Bone marrow transplantation
Springer Online Journal Archives 1860-2000
Summary Fifty-one consecutive patients with Hodgkin's disease (HD) have been treated with high-dose chemotherapy (HDT) and transplantation of autologous bone marrow (BM) (n=44), autologous BM plus peripheral blood stem cells (PBSC) (n=2), PBSC (n=1), syngeneic (n=1), or allogeneic BM (n=3). All patients had received standard salvage chemotherapy prior to HDT and were classified as sensitive (n=33) or resistant (n=17) to this treatment; one patient was in untreated relapse prior to BMT. The preparative regimens for patients receiving autologous BM and/or PBSC consisted of cyclophosphamide, VP 16, and BCNU (CVB) (n=44) or BCNU, etoposide, ara-C, and melphalan (BEAM) (n=3). The patients receiving allogeneic transplants were treated with the CVB regimen (n=2) or busulfan (16 mg/kg body wt.) and cyclophosphamide (200 mg/kg body wt.). With a median follow-up of 12 months, overall survival for 44 patients grafted with autologous BM is 61%±9%, progression-free survival for patients with sensitive disease is 44%±11%; no patient with resistant relapse survived beyond 1 year post transplant.

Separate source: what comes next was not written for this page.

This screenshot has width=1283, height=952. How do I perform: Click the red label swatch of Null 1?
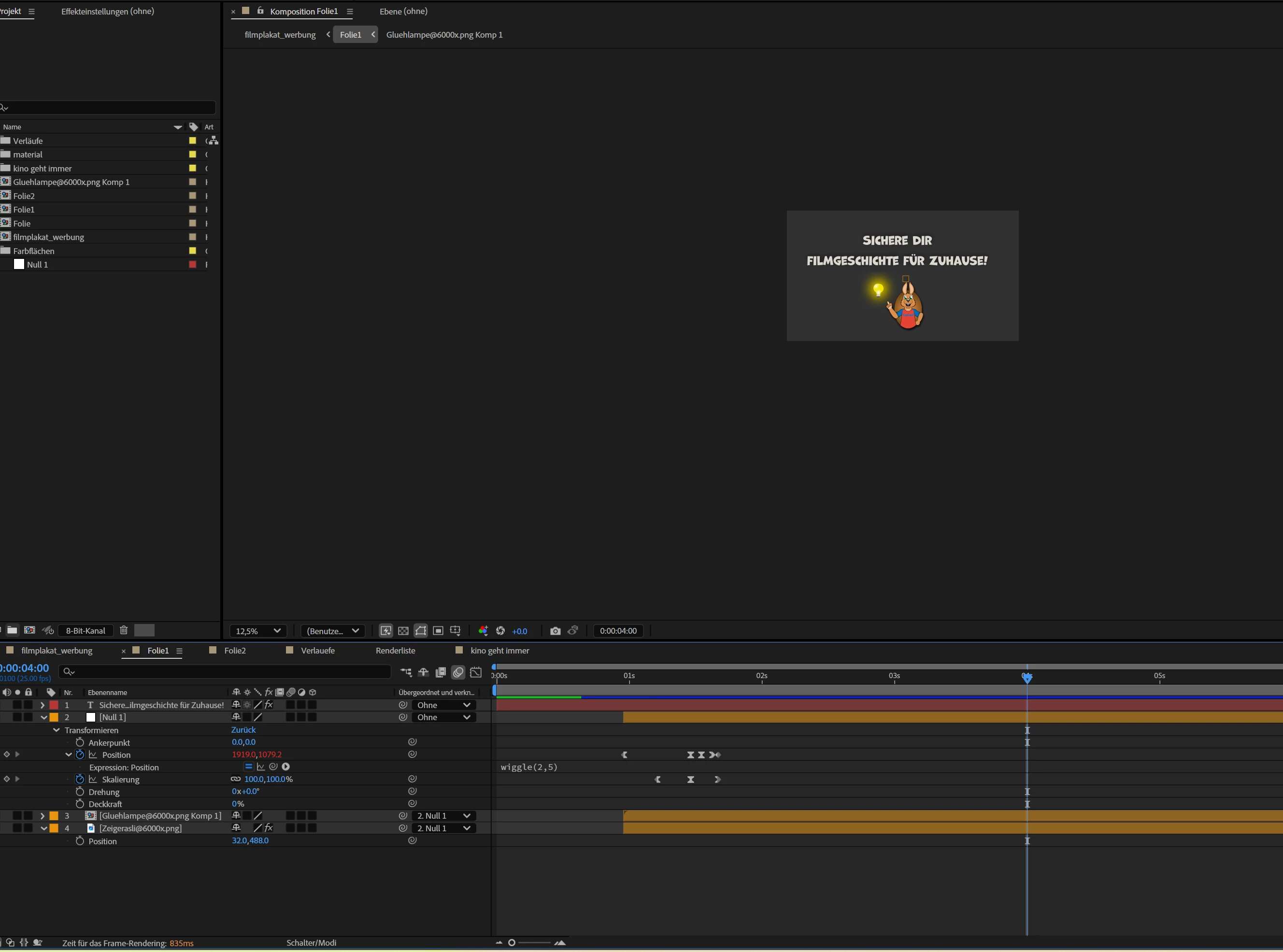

Two of three patients grafted with allogeneic BM still survive 15 and 24 months after BMT with Karnofsky performance scores of 70% and 100%, respectively. The main toxicity encountered with the CVB regimen was interstitial pneumonia (IP), seen in four of 15 patients (27%) receiving ≥600 mg/m2 of BCNU. Three of these patients have died. The results show that HDT followed by hematopoietic stem cell rescue may effectively salvage an important fraction of patients with relapsed HD who respond to standard chemotherapy. The same approach is largely unsuccessful in patients with proven refractoriness to standard chemotherapy. Whether HDT followed by BMT or PBSC support is superior to intensive chemotherapy without stem cell support can be answered only by a prospectively randomized trial.